Retype the data from the line with "The height and width of the screenshot is (262, 258)." to the line with "point(31,124)", both included, and leave the pictures out of your answer.
--- Begin Material for this task ---
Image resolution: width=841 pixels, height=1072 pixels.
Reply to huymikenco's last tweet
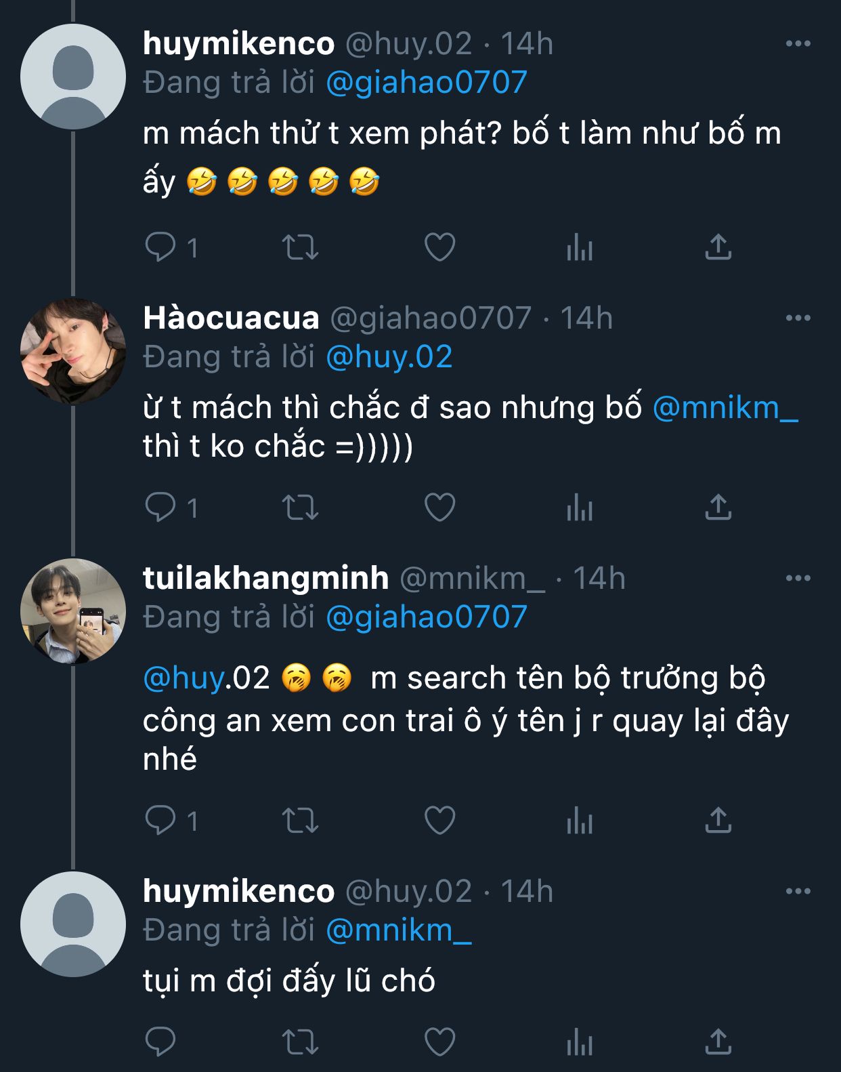tap(161, 1042)
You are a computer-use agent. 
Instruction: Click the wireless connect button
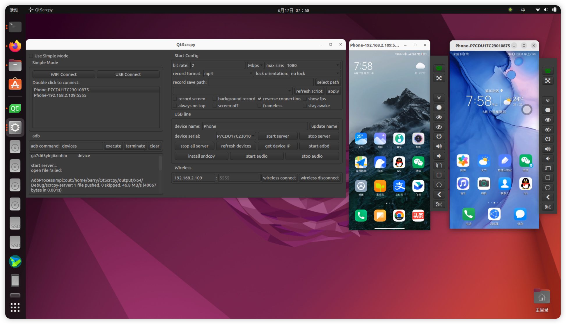click(279, 178)
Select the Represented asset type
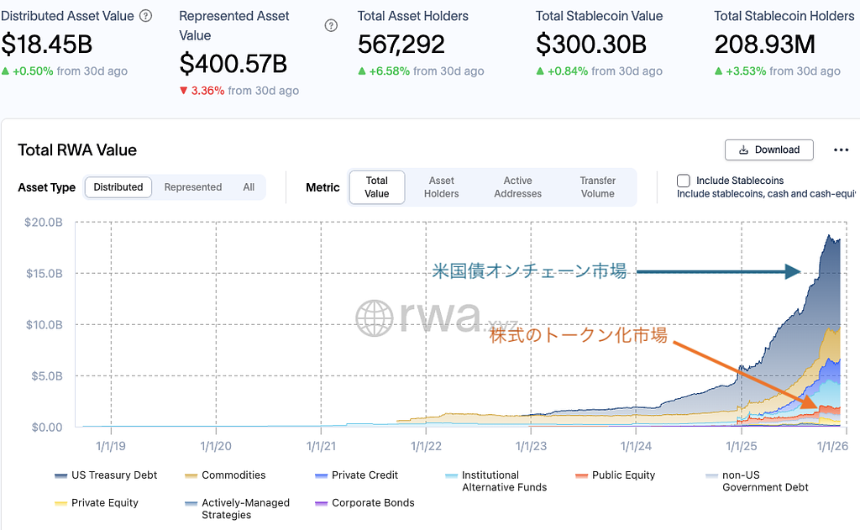This screenshot has width=860, height=530. pyautogui.click(x=193, y=187)
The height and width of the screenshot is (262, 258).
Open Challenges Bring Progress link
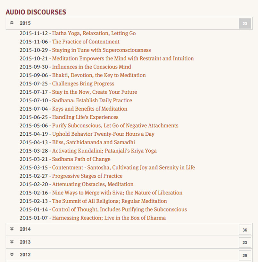click(x=83, y=84)
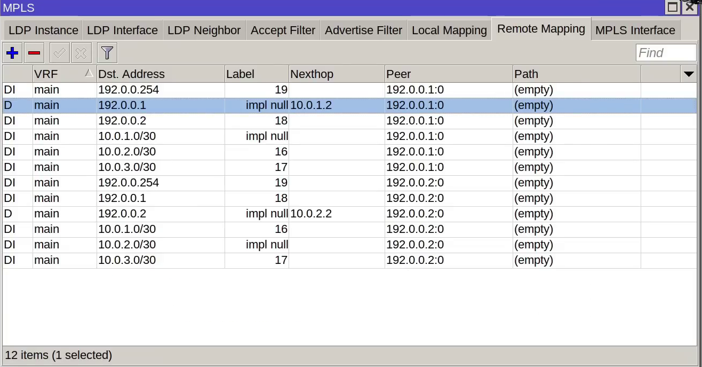
Task: Click the red minus remove button
Action: pos(34,53)

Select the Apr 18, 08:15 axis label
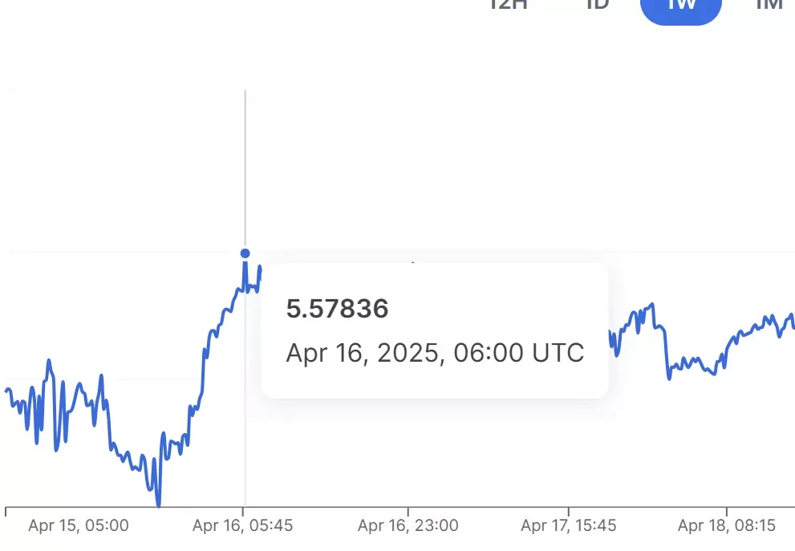pyautogui.click(x=727, y=525)
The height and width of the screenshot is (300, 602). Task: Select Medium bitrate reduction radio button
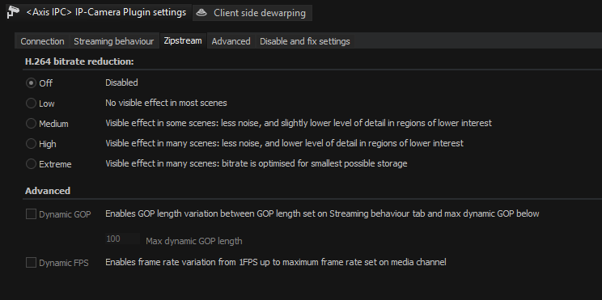point(31,124)
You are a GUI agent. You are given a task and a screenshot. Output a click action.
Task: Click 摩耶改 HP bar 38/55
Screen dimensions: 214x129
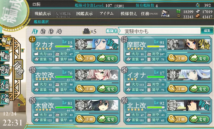click(x=156, y=47)
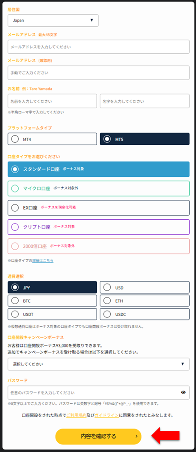Select the EX口座 account option

pyautogui.click(x=98, y=207)
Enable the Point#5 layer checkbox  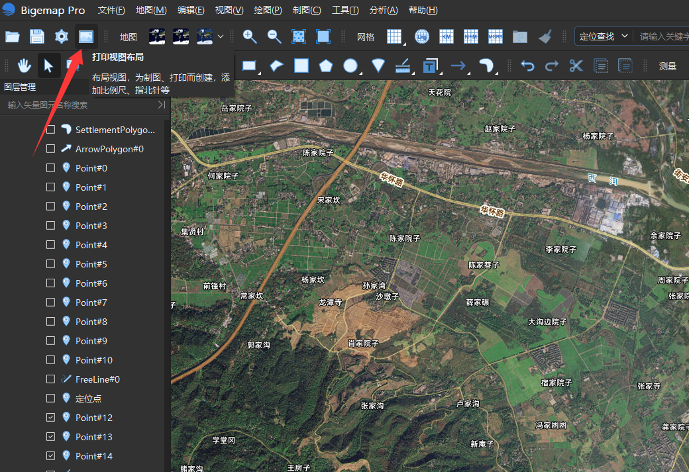[x=50, y=264]
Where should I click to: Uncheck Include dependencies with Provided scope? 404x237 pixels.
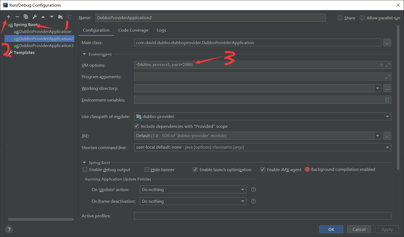[136, 126]
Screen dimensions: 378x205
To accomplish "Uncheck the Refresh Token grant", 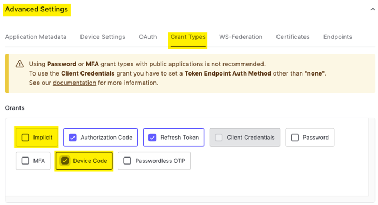I will click(152, 138).
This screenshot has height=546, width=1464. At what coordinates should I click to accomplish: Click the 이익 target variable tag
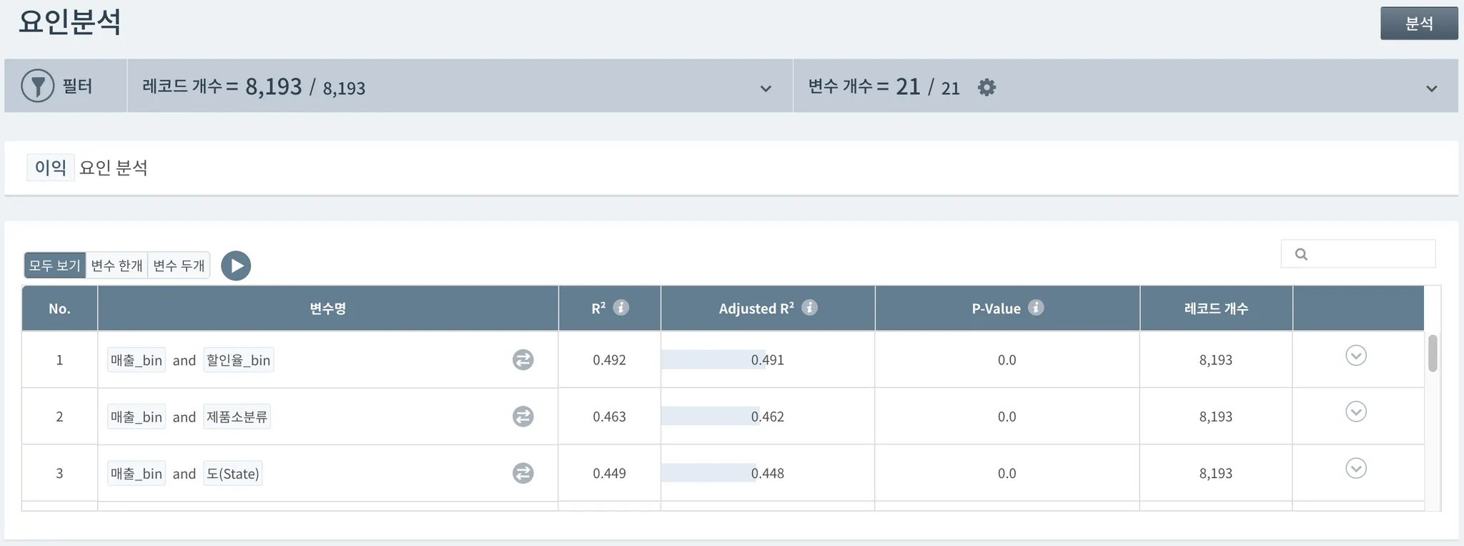pyautogui.click(x=50, y=167)
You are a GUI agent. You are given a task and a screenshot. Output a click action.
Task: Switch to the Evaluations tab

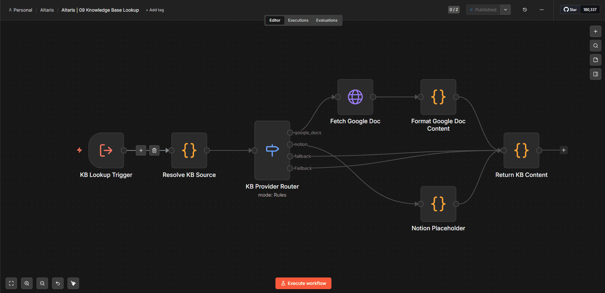tap(326, 20)
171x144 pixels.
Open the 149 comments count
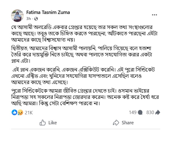[x=133, y=113]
--- End Material for this task ---
* [Task answer]
The height and width of the screenshot is (262, 258).
Open Challenges Bring Progress link
click(x=83, y=84)
Task: Click the red minus remove button
Action: pos(34,53)

Select the Apr 18, 08:15 axis label
pyautogui.click(x=727, y=525)
The height and width of the screenshot is (300, 602). Task: Select Medium bitrate reduction radio button
point(31,124)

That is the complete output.